Supreme Court Justice Tafaoimalo Leilani Tuala-Warren has ordered the owners of Maliu Mai at Fugalei, an American Samoa businessman, Mapu Jamaias and his wife Iliganoa Sooialo to vacate the property as “they have no legal basis to be on the land and they are ordered to vacate the property forthwith and remove their building.”
The decision was down by Supreme Court Justice Tafaoimalo in a lawsuit filed by Angela Frost, Wendell Frederick Frost and Evelyn Frost, who are the registered owners of the land at Fugalei on which Maliu Mai Bar and Restaurant has been situated since 16 October 2002.
The Frost and the defendants signed a lease agreement dated 23 September 2004. That lease was terminated by the Frosts on 12 June 2020 due to default by the defendants in their lease payments of $200 USD a month.
The Frosts seek to remove the defendants from the land, but the defendants filed a counterclaim that they should be paid the cost of the building (SAT$943,000.00) which they built on the land and reclamation to the land (SAT$115,000.00).

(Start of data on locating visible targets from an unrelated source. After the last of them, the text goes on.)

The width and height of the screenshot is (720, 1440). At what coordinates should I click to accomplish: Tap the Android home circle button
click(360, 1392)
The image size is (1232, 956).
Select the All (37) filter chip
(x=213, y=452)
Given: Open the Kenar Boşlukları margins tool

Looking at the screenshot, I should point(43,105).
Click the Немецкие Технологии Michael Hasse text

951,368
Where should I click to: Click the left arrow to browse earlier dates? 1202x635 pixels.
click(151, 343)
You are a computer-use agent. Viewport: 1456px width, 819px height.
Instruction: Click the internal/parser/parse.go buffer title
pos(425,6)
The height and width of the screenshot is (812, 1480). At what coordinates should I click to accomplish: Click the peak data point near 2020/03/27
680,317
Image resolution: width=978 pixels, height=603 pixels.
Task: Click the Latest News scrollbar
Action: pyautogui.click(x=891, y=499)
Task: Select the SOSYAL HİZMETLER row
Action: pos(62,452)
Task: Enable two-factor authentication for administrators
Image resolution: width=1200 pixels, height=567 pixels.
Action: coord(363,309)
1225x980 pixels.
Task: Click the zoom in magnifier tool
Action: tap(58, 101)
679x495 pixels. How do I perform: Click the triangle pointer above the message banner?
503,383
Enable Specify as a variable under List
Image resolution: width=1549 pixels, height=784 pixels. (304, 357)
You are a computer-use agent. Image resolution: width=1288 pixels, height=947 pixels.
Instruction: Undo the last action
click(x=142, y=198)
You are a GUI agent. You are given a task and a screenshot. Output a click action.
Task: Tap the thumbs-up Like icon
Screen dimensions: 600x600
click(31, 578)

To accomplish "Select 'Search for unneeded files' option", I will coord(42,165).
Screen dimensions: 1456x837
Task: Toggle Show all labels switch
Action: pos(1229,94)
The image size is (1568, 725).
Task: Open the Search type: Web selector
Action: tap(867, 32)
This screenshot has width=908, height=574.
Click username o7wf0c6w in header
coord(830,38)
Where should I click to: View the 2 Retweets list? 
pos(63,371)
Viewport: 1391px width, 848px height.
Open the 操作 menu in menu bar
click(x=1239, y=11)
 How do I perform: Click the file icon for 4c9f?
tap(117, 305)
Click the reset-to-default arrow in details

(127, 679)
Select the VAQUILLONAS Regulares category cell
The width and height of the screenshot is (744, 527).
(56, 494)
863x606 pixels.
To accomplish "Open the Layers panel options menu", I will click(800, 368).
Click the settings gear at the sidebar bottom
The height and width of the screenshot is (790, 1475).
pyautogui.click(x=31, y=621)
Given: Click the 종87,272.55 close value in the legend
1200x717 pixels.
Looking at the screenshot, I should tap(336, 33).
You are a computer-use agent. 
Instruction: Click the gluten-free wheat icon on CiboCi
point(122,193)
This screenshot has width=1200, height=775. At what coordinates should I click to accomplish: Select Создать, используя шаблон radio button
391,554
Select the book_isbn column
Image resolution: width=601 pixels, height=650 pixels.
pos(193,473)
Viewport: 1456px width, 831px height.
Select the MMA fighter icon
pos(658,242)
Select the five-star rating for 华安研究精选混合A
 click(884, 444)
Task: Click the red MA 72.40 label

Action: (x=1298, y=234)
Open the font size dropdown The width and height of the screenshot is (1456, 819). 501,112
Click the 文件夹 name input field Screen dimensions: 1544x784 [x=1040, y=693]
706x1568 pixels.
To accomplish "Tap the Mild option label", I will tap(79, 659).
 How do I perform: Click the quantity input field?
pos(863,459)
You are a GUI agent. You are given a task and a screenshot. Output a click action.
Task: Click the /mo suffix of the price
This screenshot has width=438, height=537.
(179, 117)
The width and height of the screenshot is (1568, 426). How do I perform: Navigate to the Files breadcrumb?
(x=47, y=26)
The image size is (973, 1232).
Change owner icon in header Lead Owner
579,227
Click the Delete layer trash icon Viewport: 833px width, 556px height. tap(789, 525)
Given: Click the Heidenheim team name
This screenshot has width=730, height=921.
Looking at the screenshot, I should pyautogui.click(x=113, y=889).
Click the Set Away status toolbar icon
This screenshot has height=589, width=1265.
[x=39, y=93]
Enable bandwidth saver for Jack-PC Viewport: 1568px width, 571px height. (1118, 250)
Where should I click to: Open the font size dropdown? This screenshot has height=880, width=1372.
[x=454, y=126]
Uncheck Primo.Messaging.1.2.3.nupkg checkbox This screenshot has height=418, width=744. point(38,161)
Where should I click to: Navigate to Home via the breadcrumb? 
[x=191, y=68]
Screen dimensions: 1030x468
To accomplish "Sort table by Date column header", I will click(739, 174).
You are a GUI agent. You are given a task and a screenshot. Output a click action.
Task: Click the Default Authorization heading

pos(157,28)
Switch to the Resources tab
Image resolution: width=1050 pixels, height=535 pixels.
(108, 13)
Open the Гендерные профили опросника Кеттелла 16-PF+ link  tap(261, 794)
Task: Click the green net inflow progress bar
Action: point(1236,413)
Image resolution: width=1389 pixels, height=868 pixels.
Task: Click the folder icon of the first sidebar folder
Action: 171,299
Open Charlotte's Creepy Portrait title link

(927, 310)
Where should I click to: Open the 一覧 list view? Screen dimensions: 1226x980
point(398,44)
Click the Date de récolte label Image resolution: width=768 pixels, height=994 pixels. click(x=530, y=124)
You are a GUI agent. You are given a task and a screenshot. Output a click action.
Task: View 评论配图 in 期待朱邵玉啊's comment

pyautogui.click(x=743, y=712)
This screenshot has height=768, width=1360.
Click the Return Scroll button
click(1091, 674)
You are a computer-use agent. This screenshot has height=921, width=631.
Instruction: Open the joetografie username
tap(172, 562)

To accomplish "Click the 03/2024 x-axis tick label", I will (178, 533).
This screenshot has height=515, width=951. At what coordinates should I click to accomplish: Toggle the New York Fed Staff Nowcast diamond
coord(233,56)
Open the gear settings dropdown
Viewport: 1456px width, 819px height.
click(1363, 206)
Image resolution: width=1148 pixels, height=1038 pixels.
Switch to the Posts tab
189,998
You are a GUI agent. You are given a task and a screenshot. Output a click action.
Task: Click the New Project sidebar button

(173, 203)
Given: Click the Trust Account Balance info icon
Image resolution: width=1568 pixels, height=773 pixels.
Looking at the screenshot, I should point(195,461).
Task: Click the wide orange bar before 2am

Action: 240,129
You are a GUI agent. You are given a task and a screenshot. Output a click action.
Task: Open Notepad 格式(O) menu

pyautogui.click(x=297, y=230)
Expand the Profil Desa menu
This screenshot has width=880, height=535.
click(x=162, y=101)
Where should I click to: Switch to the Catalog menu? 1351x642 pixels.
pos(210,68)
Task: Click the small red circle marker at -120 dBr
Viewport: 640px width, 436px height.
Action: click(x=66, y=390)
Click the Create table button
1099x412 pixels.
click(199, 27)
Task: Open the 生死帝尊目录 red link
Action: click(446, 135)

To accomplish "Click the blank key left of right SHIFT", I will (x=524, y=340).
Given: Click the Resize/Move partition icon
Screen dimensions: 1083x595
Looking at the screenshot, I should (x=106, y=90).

Defendant’s claim in total is $1.05 million tala.
Justice Tuala Warren noted there is no documentary evidence from the defendants to support the value of the duplex or the value of the reclamation at the time these were carried out.
They gave evidence about the value but their evidence was at best guesswork given the amount of time which has passed there were no receipts for the fill for reclamation nor were there any receipts for the building of the duplex.
The Defendants undoubtedly spent money on the improvements. That amount though is uncertain, and it has not been proved on a balance of probabilities with any certainty what that amount is.
According to the decision, both defendants say that Mr Frost, the father of the plaintiffs agreed that whatever the cost of the reclamation works would have to be taken out of the lease.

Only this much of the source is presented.